Brett Herriot Review

Rabbie, Rose Street Theatre, Review

Rabbie, Rose Street Theatre, Edinburgh, Review:

**** 4 Stars

“Stunningly Beautiful Musical theatre.”

The late great Andrew Dallmeyer wrote a musical in 2007 called “Burns Supper” working in collaboration with David Todd, the musical focused on the life of the Scottish Bard himself Robert Burns, Dallmeyer and Todd then gifted the show to schools around Scotland to perform, using these performances and working with a new original score by Kennedy Aitchison the show gained momentum in the Edinburgh fringe festival. Dallmeyer then gifted the show to the First Scottish, ten years after its creation and nearly a year since Dallmeyer’s passing, leading Edinburgh theatre company, Captivate theatre present a revised edition of the show titled “Rabbie” and what a production it is.

Director Sally Lyall and Musical Director Ian Murray Redpath Sutherland have crafted a production which truly takes the audience inside the life of the Bard, an often misunderstood and contradictory figure whose legacy is embraced as a standard bearer of both poetry and Scottish culture.

Captivate have become known for there large scale musical theatre seasons during the fringe utilizing a massive team of cast, crew and production creatives, it was utterly charming to see the company field a cast of just 9 performers in the intimate surroundings of the Basement theatre of the Rose Street venue.

Stunning vocal arrangements combined with high quality acting in both dramatic and comedic fields combine to ensure this is a production which soars, the company have drawn the cream of companies talent together with Sam Thorne turning in a finally tuned and often emotional performance as Burns opposite a stunningly beautiful performance from Meg Laird Drummond in the role of Jean Armour, the woman who bore the brunt of Burns reality as well as his love.
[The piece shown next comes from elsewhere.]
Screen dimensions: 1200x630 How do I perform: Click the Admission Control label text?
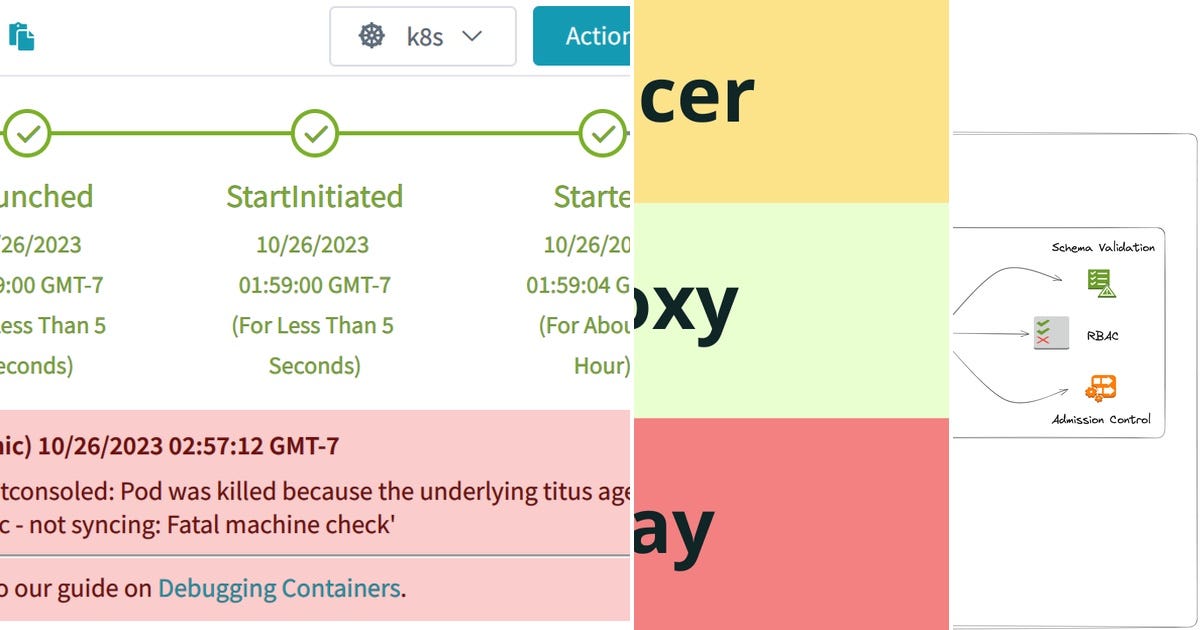pos(1100,420)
The leads are joined by a strong ensemble including, Hazel Beattie, Adrian McDonald, Charlie Munroe, Max Reid, Sally Cairns, Georgia Lee Roberts and Jack Penderson.
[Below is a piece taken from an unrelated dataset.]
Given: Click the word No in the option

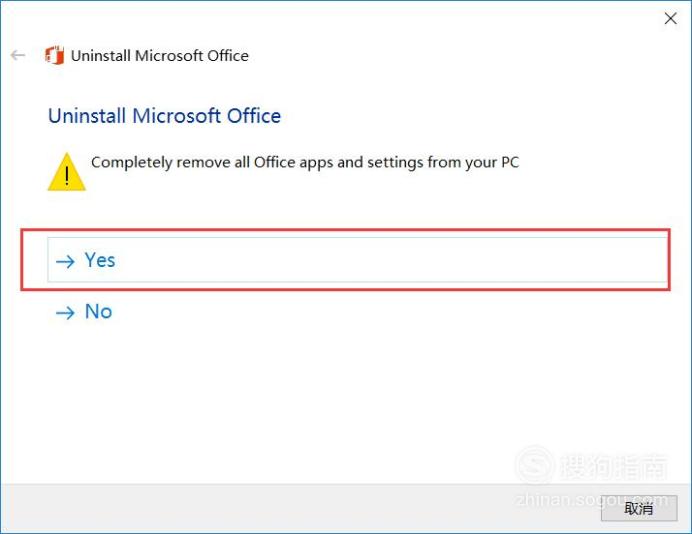Looking at the screenshot, I should [x=98, y=312].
With a narrative that moves between present day and Burns own lifetime the production is excellently paced with laughs coming often but also moments of rapt silence as the audience enjoys some of the music and lyrics that have come define generations of scots.
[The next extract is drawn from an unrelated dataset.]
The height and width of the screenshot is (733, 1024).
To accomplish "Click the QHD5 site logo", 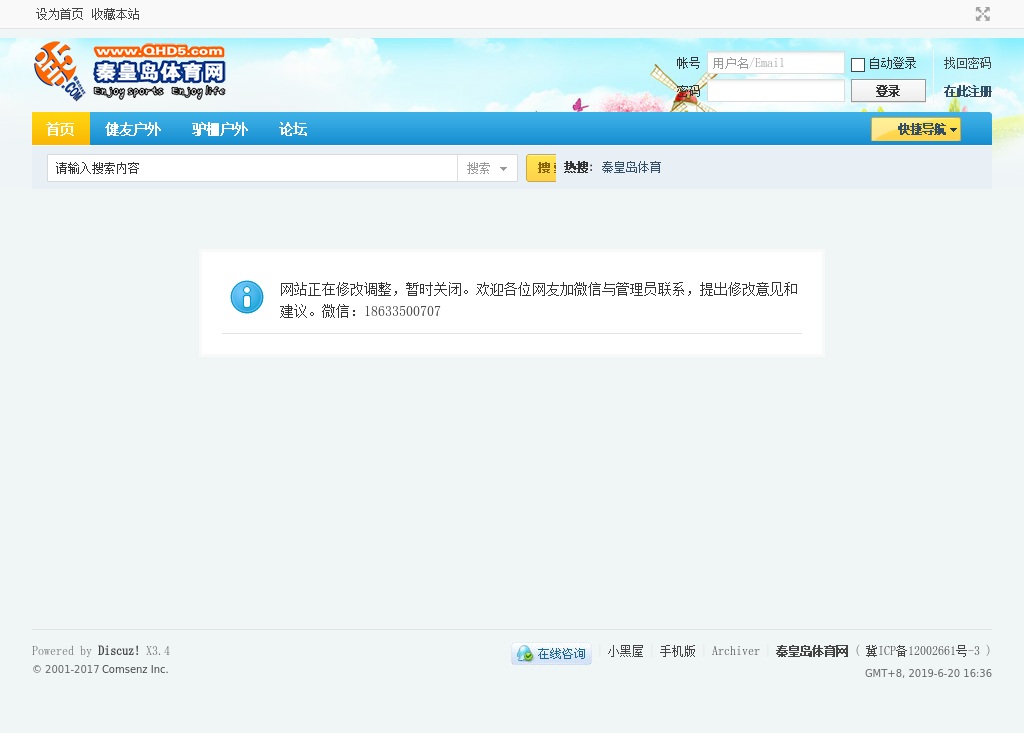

The show comes to a simply stunning conclusion with an arrangement of “Auld Lang Syne” that goes beyond beautiful and makes a haunting and stirring lament to the legacy of the Man Burns was as well as showcasing just how far Captivate have come as a company, “Rabbie” truly does captivate and given a bigger venue in future years will continue to grow and shine as an example of  Musical theatre that both entertains and educates in equal measure. Wonderful stuff indeed.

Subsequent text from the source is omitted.